Heck, most people think any CGI film is Disney, regardless of the studio. (Disney should have stayed hand-drawn to separate itself from Pixar IMHO)
 

mickEblu

Well-Known Member
I think Pixar isn't a brand name. Most people see Disney as the company that made Toy Story and Bug's Life, even before the buyout. Especially now that Disney's animated films are also 3D, I don't see why they have to separate Pixar into its own thing.

What makes Moana different from Brave in terms of animation? Does the average person really care which division made which 3D film?

I understand calling Marvel and Star Wars something other than Disney. Pixar is a natural fit though.

Personally, I have no problem with Pixar and to me the studio is kind of inherently Disney unlike Marvel and to a lesser extent Lucasfilm. I just don’t like how it’s properties have been represented at DCA (or other parks) except for Cars Land. I definitely wouldn’t want all of DCA to become a Pixar Park. That’s ridiculous. Imagine Disneyland with every land, nook n cranny, eatery and shop based on their animated films.
 

Professortango1

Well-Known Member
I'd argue Marvel in Tomorrowland is a better fit than many would imagine and could actually help unify the current disjointed land. I think it comes down to the roots of each. Tomorrowland, at it's roots, is 1950s/1960s near future sci-fi. Marvel Comics, in their heyday and in the form of the heroes most known, is 1960s sci-fi and science heroes at that. Marvel science heroes in a 1950s/1960s near future sci-fi kinda works. And with just a light retheming in many places. Ant-Man and Dr. Pym for Honey I Shrunk the Audience. Galaxy Tours instead of Star Tours. Stark Expo in Innoventions, perhaps taking the bottom floor and something else on the top, like the Space 220 restaurant at WDW. Captain Marvel and innovative space travel in Space Mountain. SHEILD training instead of Jedi training. And so on. I think it would have captured the land and given it a specific feel in the same way Indiana Jones helped solidify Adventureland.

Instead of trading and putting Galaxy's Edge in DCA, I always wonder what would have happened with Marvel and Star Wars both in Disneyland drawing crowds to separate ends of the park, and the space in DCA becoming nearly fully PIXAR (instead of PIXAR Pier).
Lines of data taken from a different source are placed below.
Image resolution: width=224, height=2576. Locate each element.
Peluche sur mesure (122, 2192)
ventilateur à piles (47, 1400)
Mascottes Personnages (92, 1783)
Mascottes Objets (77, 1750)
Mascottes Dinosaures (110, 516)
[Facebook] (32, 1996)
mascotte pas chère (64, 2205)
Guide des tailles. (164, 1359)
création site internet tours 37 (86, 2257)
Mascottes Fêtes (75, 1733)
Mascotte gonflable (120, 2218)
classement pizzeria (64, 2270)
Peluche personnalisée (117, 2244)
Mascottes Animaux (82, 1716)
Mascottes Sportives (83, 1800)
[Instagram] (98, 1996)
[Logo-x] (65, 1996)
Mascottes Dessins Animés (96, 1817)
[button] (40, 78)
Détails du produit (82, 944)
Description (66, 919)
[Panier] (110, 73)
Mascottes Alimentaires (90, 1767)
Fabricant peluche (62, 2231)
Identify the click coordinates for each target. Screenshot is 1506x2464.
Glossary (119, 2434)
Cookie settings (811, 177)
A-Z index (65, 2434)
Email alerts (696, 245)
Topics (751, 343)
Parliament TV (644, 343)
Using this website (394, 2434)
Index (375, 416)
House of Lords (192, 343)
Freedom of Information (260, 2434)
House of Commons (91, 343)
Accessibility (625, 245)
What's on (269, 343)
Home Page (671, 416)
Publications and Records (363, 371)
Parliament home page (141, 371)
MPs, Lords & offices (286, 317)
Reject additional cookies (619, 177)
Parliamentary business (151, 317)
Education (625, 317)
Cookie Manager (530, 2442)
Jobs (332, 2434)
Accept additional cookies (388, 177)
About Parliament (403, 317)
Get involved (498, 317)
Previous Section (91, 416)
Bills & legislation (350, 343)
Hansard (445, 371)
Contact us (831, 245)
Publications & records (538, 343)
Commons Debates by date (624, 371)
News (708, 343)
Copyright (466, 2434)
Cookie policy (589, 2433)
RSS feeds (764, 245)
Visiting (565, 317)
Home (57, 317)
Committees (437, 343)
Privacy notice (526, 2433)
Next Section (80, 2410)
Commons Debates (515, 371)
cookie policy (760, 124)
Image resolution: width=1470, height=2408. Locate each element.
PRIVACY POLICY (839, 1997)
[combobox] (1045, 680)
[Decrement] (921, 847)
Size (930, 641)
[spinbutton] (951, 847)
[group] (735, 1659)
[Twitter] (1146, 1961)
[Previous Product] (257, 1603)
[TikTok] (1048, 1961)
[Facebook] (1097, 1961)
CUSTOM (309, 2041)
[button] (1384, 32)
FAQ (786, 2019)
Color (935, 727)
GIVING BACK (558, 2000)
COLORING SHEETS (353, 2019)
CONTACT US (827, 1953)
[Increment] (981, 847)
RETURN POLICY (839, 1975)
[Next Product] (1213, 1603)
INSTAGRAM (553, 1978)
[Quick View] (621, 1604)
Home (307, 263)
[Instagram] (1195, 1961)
Bug's Land stays. The expansion pad becomes a Toy Story Land. Hollywoodland becomes PIXAR Studios.

It's that combination that I think would have made both parks stronger.

I just don't see it. The MCU movies have all been incredibly modern. They might be inspired by 50's/60's era comics, but the films and franchise are set very much in there here and now. The futuristic elements of the tech are incredibly downplayed and presented as just cutting edge tech.